He shrugged. Edward was hardly a threat. ‘If you say so.’

‘Let me tell you what I think happened,’ Baldwin said. ‘You were with your master, and he decided he had to stop Jack from killing the Queen. But he didn’t know how to do so. What should he do? Ride the streets shouting Jack’s name? No. All he could do was try to intercept Jack in the palace, even though no one knew from which direction, or when, Jack would come. Is that a good guess so far?’
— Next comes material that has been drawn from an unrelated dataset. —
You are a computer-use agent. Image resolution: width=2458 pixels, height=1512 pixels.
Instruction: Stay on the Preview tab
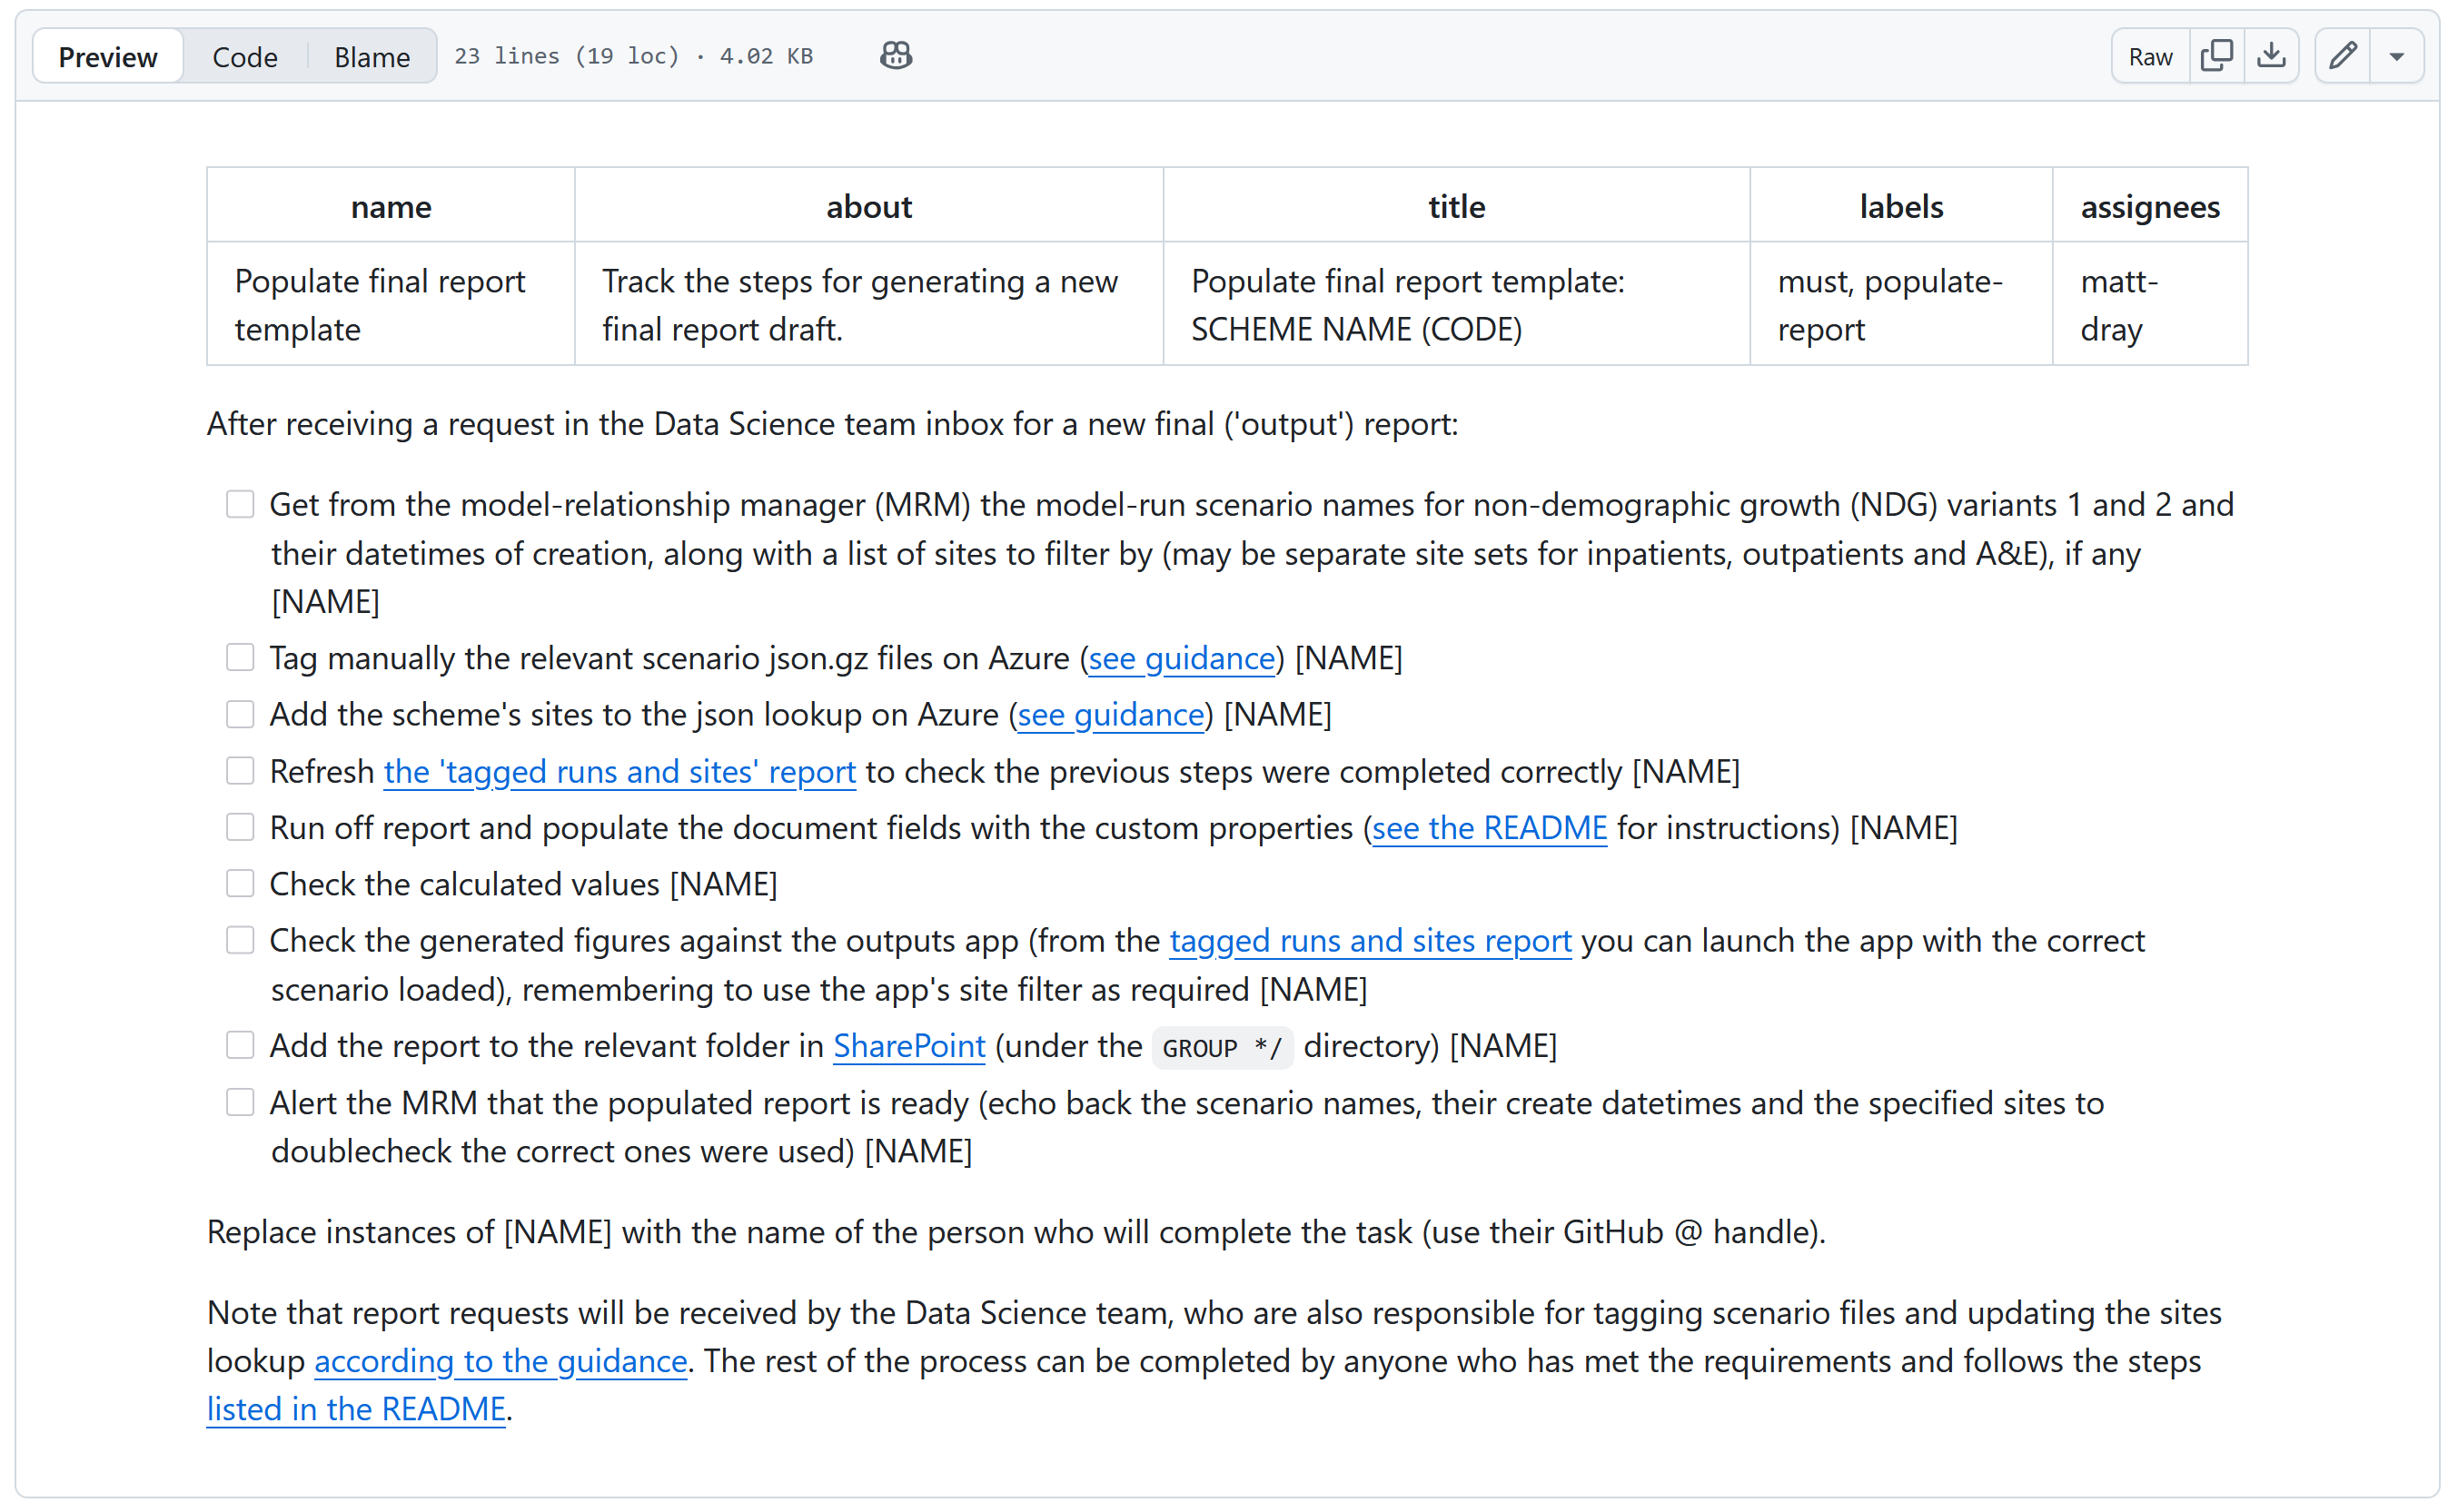(x=107, y=56)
‘I have work to attend to. If all you’re going to do is ask daft questions …’

Baldwin was unimpressed. He continued: ‘So Sir Hugh le Despenser asked you to come here and do it all for him. You came here to the palace, and you stood and waited. You know the place well enough, don’t you? So seeing where the Queen would be was no trouble. Except, would Jack have known where the Queen would be?’

He was struck with a sudden doubt. Would Jack have known about the Queen’s night-time wanderings? Had she already begun to walk about the place at the time when Jack was briefed and commissioned? No matter — he must continue now he had begun.

‘So you entered the palace, you went to the corridor where the Queen would pass you, and you stood there waiting. When Jack arrived, you spoke to him. You knew him, after all, so you were able to calm his doubts. But then, when he turned his back on you, you stabbed him.’

‘I don’t know what you’re on about,’ Will said, and spat on to the cobbles. His eye was closing now, and he felt like shit. ‘It’s nothing to do with me. I was back at Sir Hugh’s place — the Temple. I can get plenty of people to tell you that.’

‘Oh, I’m sure you can,’ Baldwin said. There must be dozens of Sir Hugh’s servants who would be keen to demonstrate their loyalty by giving Pilk an alibi. And Baldwin would believe none of them. ‘So who was it who stabbed the man in the back, I wonder?’

‘Maybe you should talk to Ellis,’ Pilk suggested, and sniggered to himself. ‘He may know something. He has investigated how the assassin got in. Perhaps he knows more than he’s let on.’

‘This is Mabilla’s brother?’ Simon confirmed.

‘You know him?’

‘If he’s the henchman who looks like a mastiff with his brain removed,’ Simon put in, ‘then, yes.’

‘Perhaps he found this man wandering about and killed him,’ Pilk said. ‘There are enough died around here just recently. If it wasn’t for me, Sir Hugh himself would be dead.’

Despite himself, Baldwin was intrigued. He had learned nothing of the attack on Despenser from his own choice, but his interest was piqued. ‘You were there?’

‘No. Here,’ he said with emphasis. ‘My master was coming out from the gate to the Green Yard, and I was up there, just a ways ahead of him when I saw the flash of the bolt up there.’

Baldwin looked away. ‘I can’t see where you mean from here — the man was behind the stables?’

‘No! He was beside the alehouse, beyond the midden there.’

‘And you saw him cocking his weapon?’ Simon asked, peering up by the alehouse.

‘He must have done that earlier. It was ready.’

Baldwin nodded. ‘So you saw him aiming his bow?’

‘I suppose so. I was in front, so he probably moved to aim around me.’

Simon frowned. Baldwin had plenty of experience with horses and lances, but the Bailiff’s knowledge of bows and shooting was more extensive.

Noticing his friend’s expression, Sir Baldwin set his head to one side enquiringly. ‘What is it, Simon?’

‘Just that if this fellow here was out in front, there’d be no need for the archer to aim around him. He would already be out of the point of aim. Look at the ground there. The gate from the Green Yard is out near the Abbey’s wall, and the main gate is a little in front. A man aiming from the alehouse would only have to lean out a short way to cover the whole area. Certainly this fellow wouldn’t impede his aim.’

‘Then why’d he do it, then?’ Pilk demanded truculently. ‘I definitely saw him lean out to aim around me.’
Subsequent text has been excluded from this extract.